### EXERCICES À RÉALISER
a – Recopiez fidèlement le passage du texte sur l'émigration clandestine des femmes compris entre « Leurs tranches d’âge » et « la migration masculine. », ces deux bornes incluses.
b – D'après le texte sur l'émigration clandestine des femmes, dans quelle ville les quatre clandestines ont-elles été interviewées ?

### TEXTE FOURNI

Ce qui frappe encore c’est l’intrusion de jeunes femmes en tant que catégorie distincte au sein de la dynamique du phénomène de l’émigration clandestine et qui montre un côté fort et courageux dans cette aventure pour vaincre ces difficultés afin d’atteindre l’Europe. À cet égard, quatre des clandestines ont été interviewés à Alicante (Espagne) dont chaque cas est particulier par rapport à l’autre et sont comme suit : 1er : Wahiba, la divorcé. 2eme : Houaria, vieille célibataire. 3eme : Amina, la mère célibataire. 4eme : Samira, chômeuse.

Leurs tranches d’âge varient entre 22 à 38 ans et leurs niveaux scolaires diffèrent entre primaire et universitaire. Elles habitent dans des zones urbaines dans leur pays d’origine et ont dû travailler avant leurs émigrations. Chaque actrice a tenté, à sa manière, de savoir dans quelle mesure peut-elle réaliser son projet de départ, et à exploiter toutes les possibilités qui s’offrent à elle dans son milieu social, ou à l’aide et le soutien d’autres membres. Pour cela, les clandestines sont contraintes à passer les mêmes étapes, tout comme les hommes. Dans ce sens, Arab chadia a constaté qu’actuellement, la situation a changé pour les femmes car elles ne sont plus cachées et oubliées, mais elles sont actrices de leur migration, elles prennent la décision de partir et suivre les mêmes stratégies que la migration masculine.

### EXTRAITS DE DONNÉES
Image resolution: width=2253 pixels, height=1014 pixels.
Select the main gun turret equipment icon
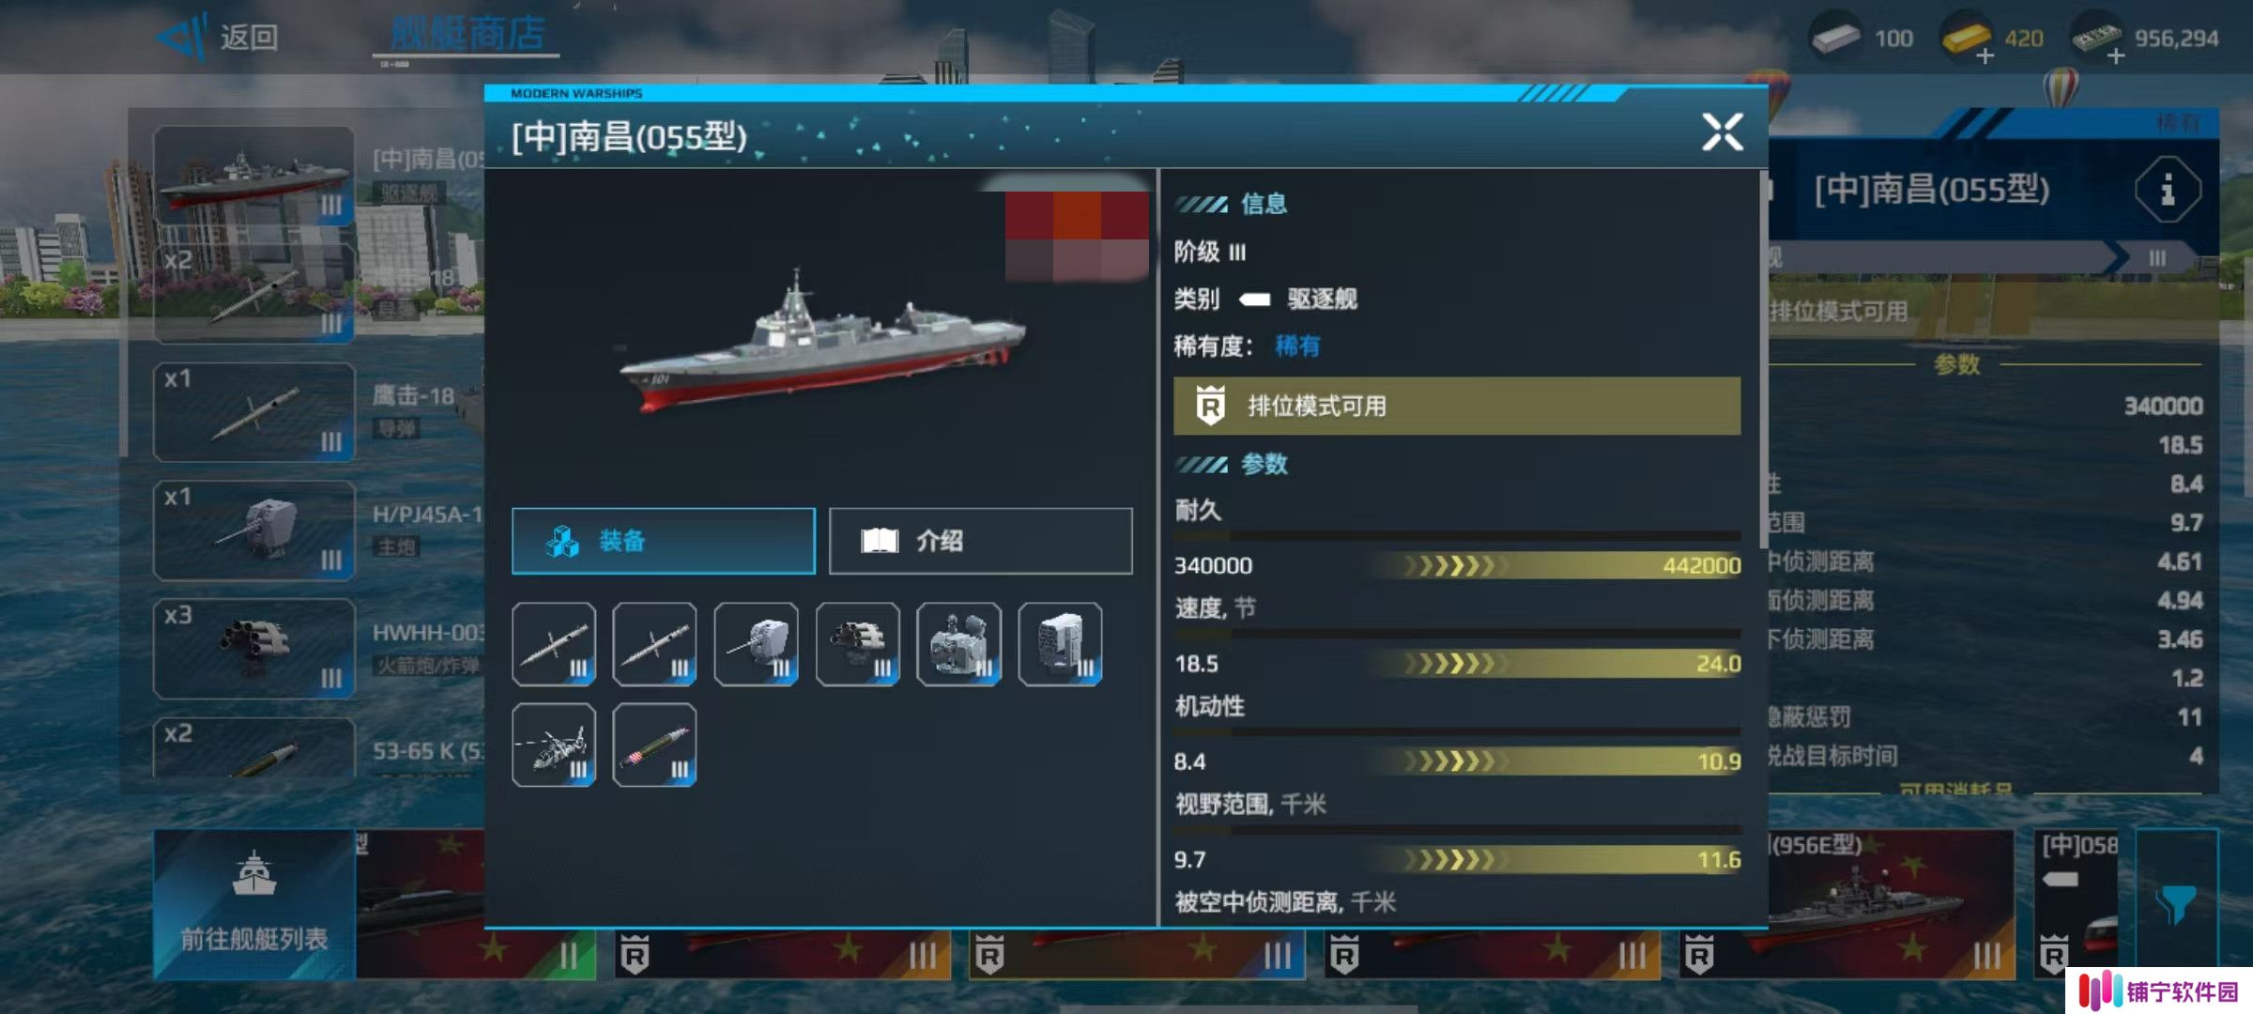point(757,644)
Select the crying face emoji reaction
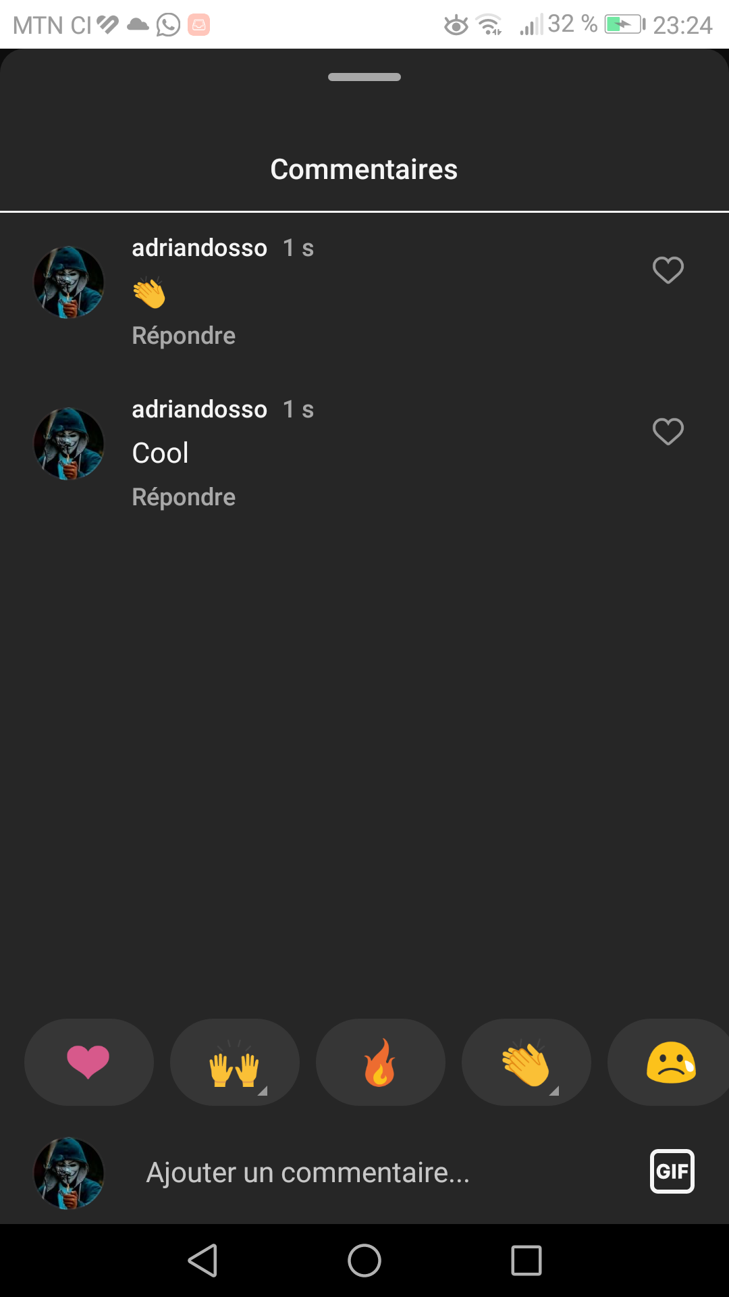Viewport: 729px width, 1297px height. (x=670, y=1062)
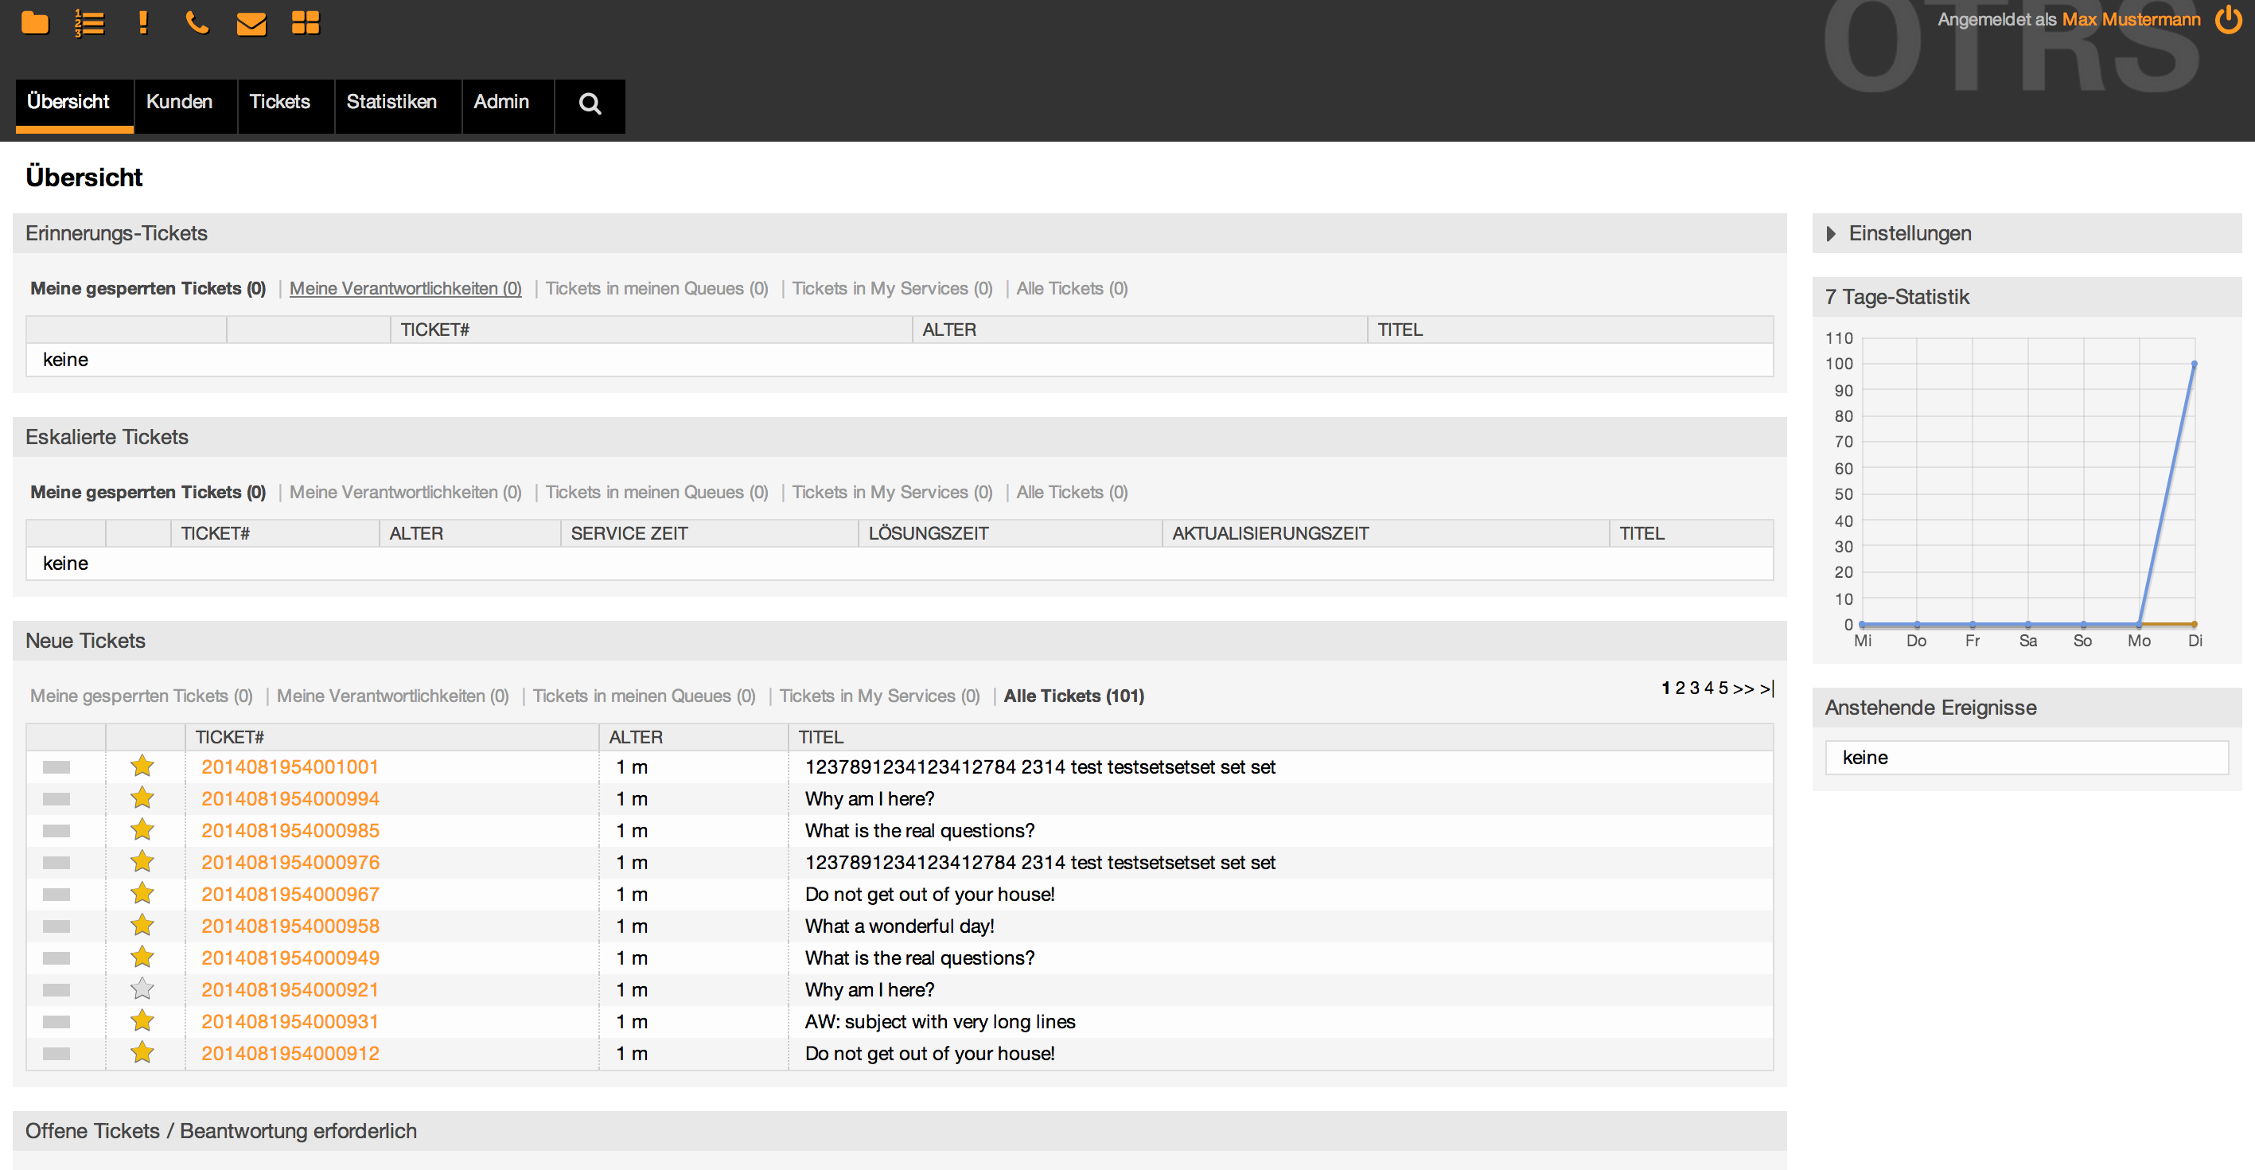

### EXERCICE CORRIGÉ
a –
Leurs tranches d’âge varient entre 22 à 38 ans et leurs niveaux scolaires diffèrent entre primaire et universitaire. Elles habitent dans des zones urbaines dans leur pays d’origine et ont dû travailler avant leurs émigrations. Chaque actrice a tenté, à sa manière, de savoir dans quelle mesure peut-elle réaliser son projet de départ, et à exploiter toutes les possibilités qui s’offrent à elle dans son milieu social, ou à l’aide et le soutien d’autres membres. Pour cela, les clandestines sont contraintes à passer les mêmes étapes, tout comme les hommes. Dans ce sens, Arab chadia a constaté qu’actuellement, la situation a changé pour les femmes car elles ne sont plus cachées et oubliées, mais elles sont actrices de leur migration, elles prennent la décision de partir et suivre les mêmes stratégies que la migration masculine.

b – À Alicante, en Espagne.